--- START Data provided ---

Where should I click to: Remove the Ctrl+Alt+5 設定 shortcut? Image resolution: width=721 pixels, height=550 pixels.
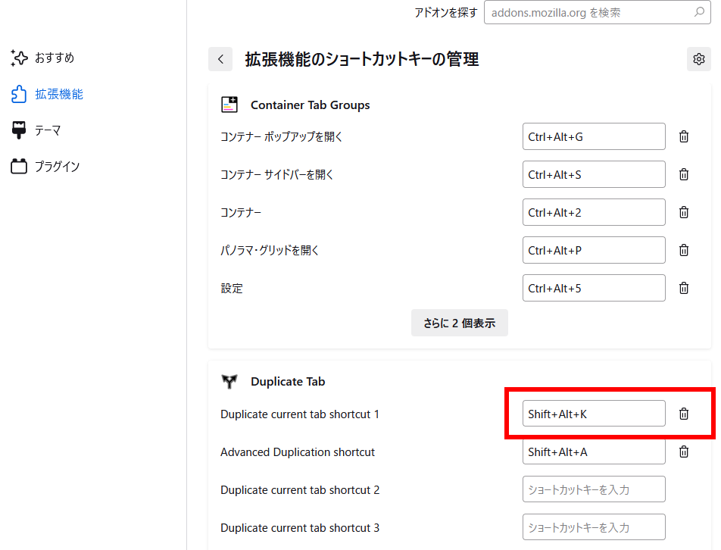coord(684,288)
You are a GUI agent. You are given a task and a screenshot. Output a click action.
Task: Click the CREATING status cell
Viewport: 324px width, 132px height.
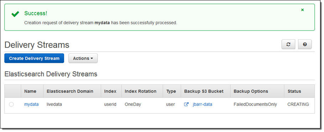click(x=298, y=104)
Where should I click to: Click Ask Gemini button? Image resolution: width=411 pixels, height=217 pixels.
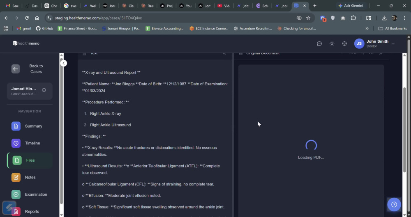pyautogui.click(x=351, y=6)
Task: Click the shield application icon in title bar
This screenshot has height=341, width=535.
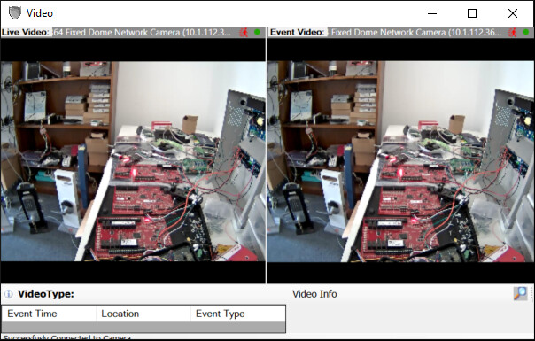Action: pos(15,13)
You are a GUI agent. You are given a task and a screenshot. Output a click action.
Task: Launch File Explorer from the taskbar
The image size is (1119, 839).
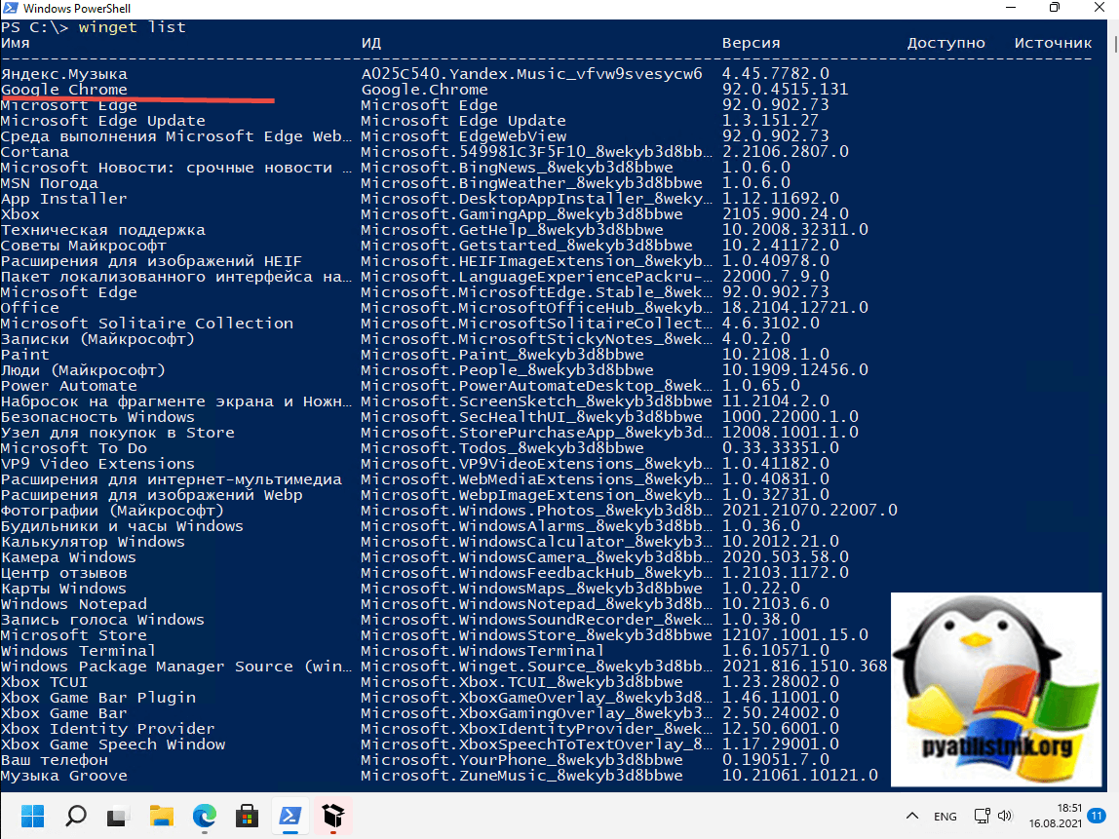161,815
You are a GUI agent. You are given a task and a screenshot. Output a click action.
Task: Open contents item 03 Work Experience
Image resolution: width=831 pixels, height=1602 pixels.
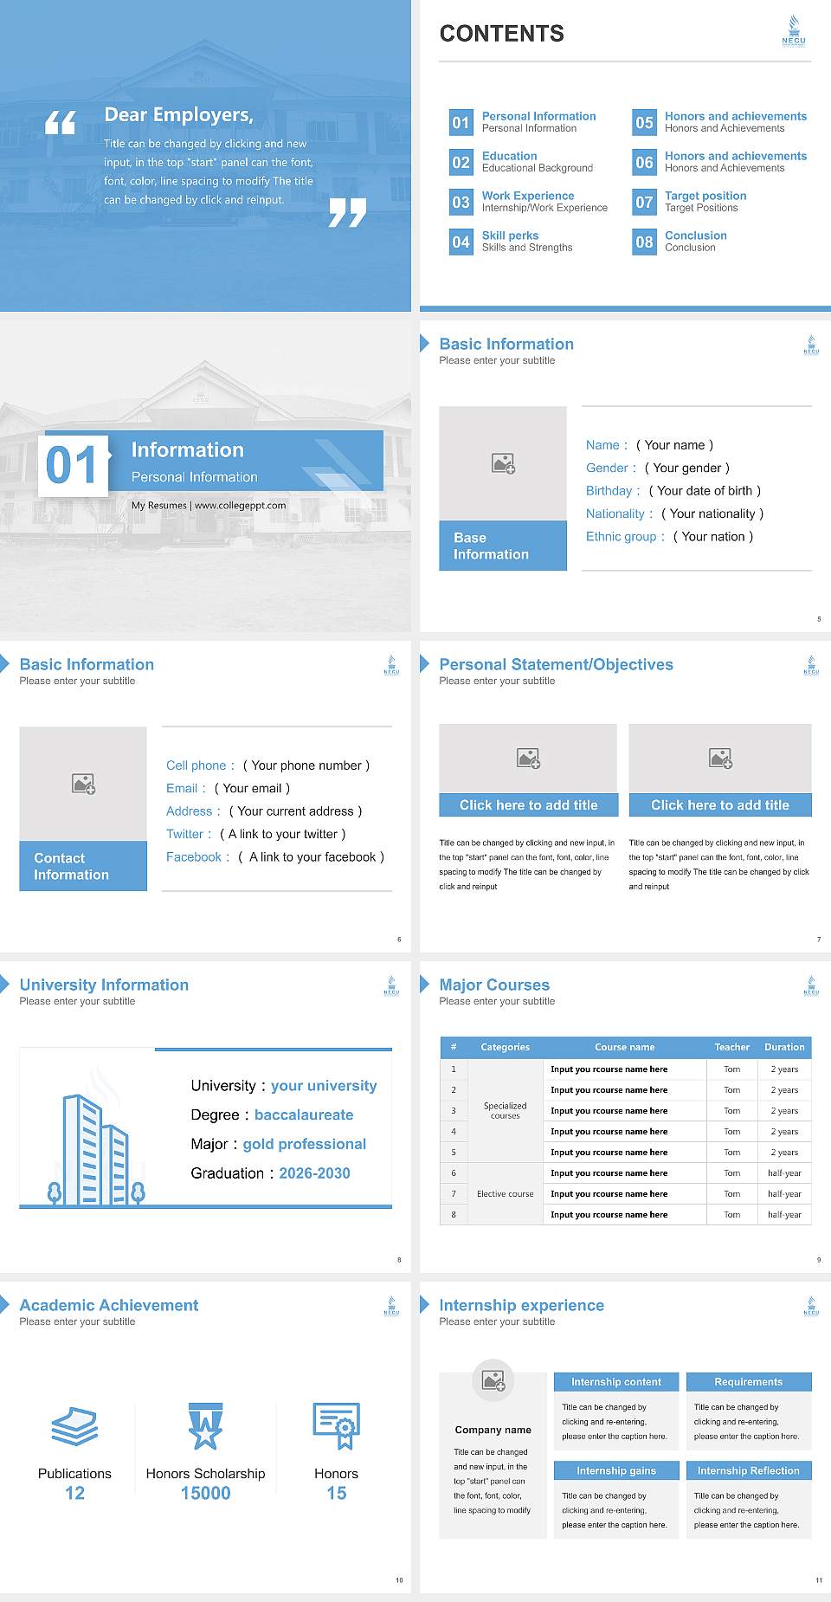(x=529, y=202)
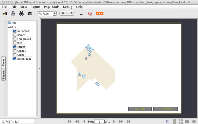Switch to single page view icon
The height and width of the screenshot is (124, 198).
[x=167, y=121]
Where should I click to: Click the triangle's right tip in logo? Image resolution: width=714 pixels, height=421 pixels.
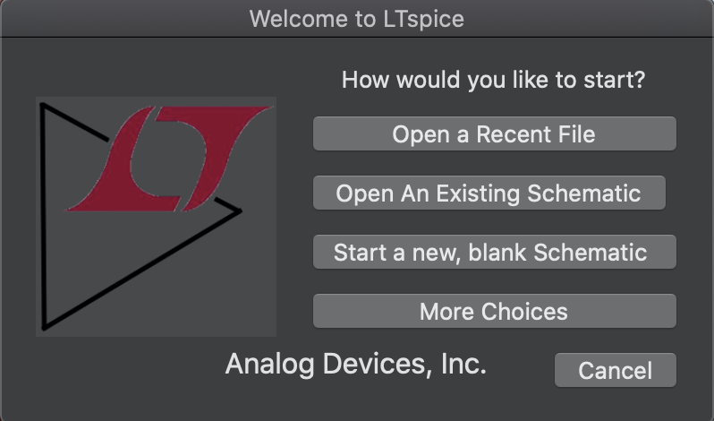[239, 211]
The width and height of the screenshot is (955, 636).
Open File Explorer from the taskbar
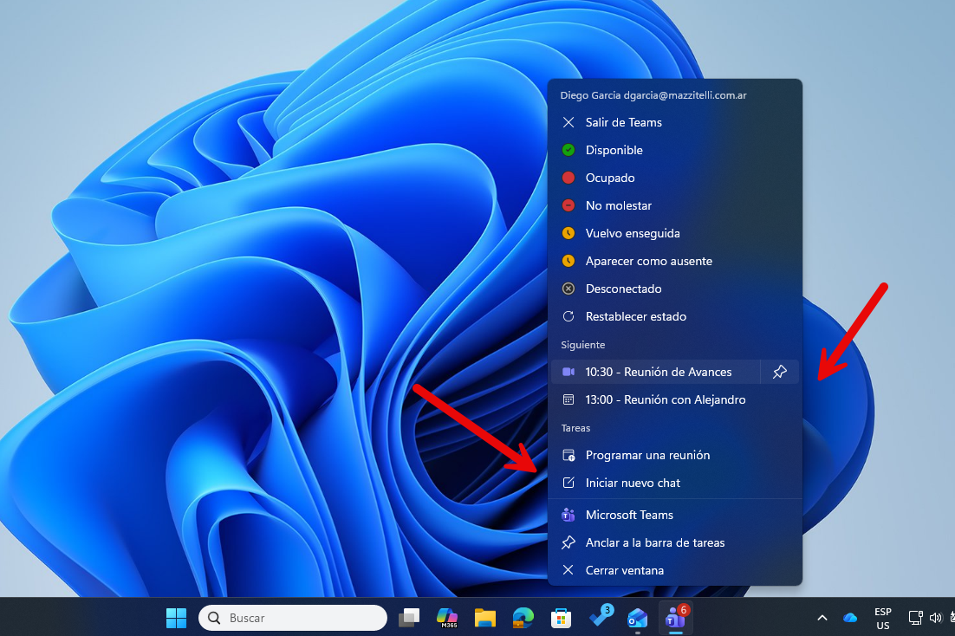coord(484,618)
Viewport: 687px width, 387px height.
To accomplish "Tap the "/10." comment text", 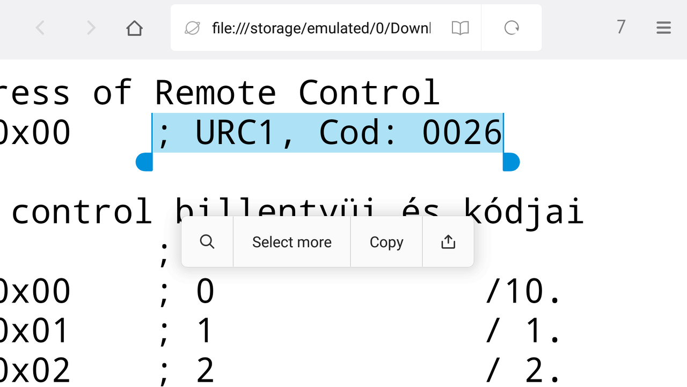I will pos(523,291).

--- END Data provided ---

Task
How many of the lines above contain the string "File"? Treat case as significant, and reply with the number alone.

The solution
2